_Task prompt:_ Take every line from the data that has the word "field" in it.

>>>

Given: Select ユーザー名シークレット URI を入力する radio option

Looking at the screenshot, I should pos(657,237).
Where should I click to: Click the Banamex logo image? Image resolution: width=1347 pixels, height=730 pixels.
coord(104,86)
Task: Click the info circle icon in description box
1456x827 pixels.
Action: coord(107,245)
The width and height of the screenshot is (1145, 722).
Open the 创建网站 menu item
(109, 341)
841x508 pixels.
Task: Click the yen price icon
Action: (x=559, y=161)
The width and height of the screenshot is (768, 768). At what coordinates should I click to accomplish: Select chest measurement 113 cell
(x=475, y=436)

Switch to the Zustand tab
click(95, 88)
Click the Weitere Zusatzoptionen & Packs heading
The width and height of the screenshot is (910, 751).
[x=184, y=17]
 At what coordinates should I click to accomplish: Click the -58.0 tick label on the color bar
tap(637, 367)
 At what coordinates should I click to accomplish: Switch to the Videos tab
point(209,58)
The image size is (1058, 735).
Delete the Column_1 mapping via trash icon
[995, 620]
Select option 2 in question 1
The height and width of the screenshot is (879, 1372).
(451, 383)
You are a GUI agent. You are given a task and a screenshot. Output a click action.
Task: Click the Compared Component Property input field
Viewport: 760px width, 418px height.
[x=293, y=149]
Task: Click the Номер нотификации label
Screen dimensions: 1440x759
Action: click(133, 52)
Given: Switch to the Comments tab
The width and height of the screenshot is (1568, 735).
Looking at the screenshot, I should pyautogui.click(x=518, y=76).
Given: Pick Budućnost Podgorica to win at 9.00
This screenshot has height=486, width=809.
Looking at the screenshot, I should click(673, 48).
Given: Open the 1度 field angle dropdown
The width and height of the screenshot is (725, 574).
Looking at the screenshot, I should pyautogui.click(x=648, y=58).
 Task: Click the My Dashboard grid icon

<<<

_Written answer:_
Task: Click the Compared Component Property input field
Given: Open the 1度 field angle dropdown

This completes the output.